Cette nouvelle pierre à l’édifice conforte un mouvement d'introspection, où certains cinéastes ont également usé de leur talent cinématographique pour sonder leur enfance, ainsi que l’environnement d’une époque, parfois pivot vers une carrière enviée par les cinéphiles. Cette signature est loin d’être contreproductive, sachant les nombreux portraits fantasmés de personnalités disparus. L’appel de l’authenticité et d’un commentaire personnel, voire innocent sur son enfance, permettent de se frotter à une réalité esquivée ou arrachée, pourvu que les cinéastes puissent momentanément s’effacer, afin de laisser la plus sincère des transparences au spectateur. Le cinéaste n’hésite donc pas à revisiter le teen movies dans un lycée modeste, jusqu’à jouer des clichés, allant des élèves les plus athlétiques et virulents, à l’amourette passagère, qui pousse Sammy à trouver la maturité dans sa vie et son art, tantôt mélancolie, tantôt héroïque.
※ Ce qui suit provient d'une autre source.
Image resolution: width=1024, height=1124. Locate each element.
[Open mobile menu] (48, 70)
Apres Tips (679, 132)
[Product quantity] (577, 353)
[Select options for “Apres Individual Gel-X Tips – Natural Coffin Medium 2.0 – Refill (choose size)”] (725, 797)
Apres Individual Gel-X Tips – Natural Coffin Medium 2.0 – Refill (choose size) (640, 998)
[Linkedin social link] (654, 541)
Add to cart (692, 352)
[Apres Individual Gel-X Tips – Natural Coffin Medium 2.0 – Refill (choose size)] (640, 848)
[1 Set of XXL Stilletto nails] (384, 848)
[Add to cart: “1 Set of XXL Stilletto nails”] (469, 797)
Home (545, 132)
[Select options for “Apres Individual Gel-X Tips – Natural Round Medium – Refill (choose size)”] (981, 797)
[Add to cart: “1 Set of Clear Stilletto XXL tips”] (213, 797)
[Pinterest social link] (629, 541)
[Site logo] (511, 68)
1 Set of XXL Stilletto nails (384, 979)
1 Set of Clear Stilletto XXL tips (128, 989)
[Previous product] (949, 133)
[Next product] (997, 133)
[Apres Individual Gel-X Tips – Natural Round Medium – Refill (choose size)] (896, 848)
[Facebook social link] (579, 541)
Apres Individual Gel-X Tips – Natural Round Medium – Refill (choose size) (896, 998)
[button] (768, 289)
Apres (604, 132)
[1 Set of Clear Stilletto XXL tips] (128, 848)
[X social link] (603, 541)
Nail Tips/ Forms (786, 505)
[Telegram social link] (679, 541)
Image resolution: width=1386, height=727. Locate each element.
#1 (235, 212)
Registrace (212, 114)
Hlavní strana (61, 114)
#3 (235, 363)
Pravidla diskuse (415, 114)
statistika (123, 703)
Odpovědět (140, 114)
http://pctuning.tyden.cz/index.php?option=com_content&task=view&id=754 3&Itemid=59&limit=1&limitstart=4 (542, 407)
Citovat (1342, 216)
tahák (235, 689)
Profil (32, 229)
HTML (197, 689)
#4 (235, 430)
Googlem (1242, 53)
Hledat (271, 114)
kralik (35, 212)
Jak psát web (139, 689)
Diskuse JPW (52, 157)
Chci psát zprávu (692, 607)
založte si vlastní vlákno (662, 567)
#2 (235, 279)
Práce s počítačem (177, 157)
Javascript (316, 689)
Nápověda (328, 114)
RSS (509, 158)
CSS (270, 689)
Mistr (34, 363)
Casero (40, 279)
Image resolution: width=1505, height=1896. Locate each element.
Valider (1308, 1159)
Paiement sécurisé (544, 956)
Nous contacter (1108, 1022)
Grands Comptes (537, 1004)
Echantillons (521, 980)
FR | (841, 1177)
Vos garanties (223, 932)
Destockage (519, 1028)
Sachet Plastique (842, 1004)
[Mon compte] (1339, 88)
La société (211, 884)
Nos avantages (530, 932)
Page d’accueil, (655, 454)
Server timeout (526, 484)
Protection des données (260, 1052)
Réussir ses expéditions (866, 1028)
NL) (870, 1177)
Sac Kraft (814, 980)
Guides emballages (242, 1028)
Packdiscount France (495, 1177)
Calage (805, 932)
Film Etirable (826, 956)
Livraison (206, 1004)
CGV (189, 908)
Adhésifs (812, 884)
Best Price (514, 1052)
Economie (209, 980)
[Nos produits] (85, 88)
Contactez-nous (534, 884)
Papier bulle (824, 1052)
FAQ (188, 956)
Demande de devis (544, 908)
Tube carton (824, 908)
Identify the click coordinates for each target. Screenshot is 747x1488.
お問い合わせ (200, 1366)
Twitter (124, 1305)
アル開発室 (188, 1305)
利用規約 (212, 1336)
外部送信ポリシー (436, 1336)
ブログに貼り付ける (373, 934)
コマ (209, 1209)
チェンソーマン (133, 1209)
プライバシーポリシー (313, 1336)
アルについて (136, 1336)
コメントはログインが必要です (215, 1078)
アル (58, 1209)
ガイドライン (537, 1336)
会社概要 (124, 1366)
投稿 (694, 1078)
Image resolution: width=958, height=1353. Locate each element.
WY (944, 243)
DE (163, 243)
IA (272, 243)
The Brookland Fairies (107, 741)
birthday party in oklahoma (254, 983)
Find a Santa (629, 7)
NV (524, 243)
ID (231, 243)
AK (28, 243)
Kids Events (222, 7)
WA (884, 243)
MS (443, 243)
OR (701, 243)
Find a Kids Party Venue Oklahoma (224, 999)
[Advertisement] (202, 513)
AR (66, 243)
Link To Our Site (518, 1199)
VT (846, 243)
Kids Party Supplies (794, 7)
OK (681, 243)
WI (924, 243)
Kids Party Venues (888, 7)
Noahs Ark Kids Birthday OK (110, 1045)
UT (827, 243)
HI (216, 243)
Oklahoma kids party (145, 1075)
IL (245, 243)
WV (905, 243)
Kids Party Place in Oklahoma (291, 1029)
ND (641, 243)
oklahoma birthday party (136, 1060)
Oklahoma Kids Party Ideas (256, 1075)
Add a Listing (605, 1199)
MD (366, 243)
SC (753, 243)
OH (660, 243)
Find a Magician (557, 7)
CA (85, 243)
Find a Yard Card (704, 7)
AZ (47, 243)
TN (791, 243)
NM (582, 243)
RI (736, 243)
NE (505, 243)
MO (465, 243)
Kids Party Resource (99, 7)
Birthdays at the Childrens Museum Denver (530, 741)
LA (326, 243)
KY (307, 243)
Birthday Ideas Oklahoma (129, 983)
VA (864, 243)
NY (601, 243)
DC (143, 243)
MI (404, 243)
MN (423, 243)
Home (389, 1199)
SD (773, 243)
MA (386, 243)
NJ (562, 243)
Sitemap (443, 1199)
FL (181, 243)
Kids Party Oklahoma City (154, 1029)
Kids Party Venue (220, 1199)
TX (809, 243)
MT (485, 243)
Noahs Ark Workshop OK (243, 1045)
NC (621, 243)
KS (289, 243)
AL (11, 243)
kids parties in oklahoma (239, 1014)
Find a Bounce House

Après la sensation d’Alfonso Cuarón, ce sont James Gray et Alejandro González Iñárritu, qui sont récemment revenus sur une chronique que leur vie respective, où la famille se déchire et se réconcilie. De la même manière, « The Fabelmans » ne s’écarte pas de cette structure, mais Spielberg préfère jouer sur le terrain du rêve et des contes (Once Upon A Time In Hollywood), afin de sublimer ses souvenirs. Le maître signe ainsi son portrait personnel par la fiction, avec la naïveté des codes qui ont fait son succès. La réussite est totale, car le réalisateur est conscient de l’empreinte laissée par son film, qui a tout d’un récit initiatique et universel dans son élan. Une caméra Super 8 à la main, le regard dans la mise en scène et l’énergie d’un jeune homme, convaincu par ce qu’il croît, métamorphose ce dernier en un artiste, qui possède la sensibilité de sa mère et l’intégrité scientifique de son père.
Il y a dans ce film tout ce qui nous a rapprochés du cinéma. Spielberg le célèbre ainsi avec élégance, émotion, sincérité et en profite pour hurler tout son amour à ses proches. Sa dernière réalisation transcende alors la réalité, où la nature devient un décor et ses sujets vivants deviennent des personnages, ayant leur propre histoire, leur propre fin et leur propre volonté. À ce jeu, il prouve qu’il domine de bout en bout son sujet, sans pointer du doigt les émotions, reçues avec spontanéité par le public. Son parcours n’a pas à être démonstratif et s’inscrit dans une représentation bouleversante de sa vie et sa culture de l’image. Sa vocation, il l’a donc trouvé dans les salles obscures, dans un premier souffle, un premier frisson, un premier émoi, un premier échec et une première victoire. Tout cela réunit, donne lieu à de la pure fascination, de l’envie, de l’amour... et du cinéma.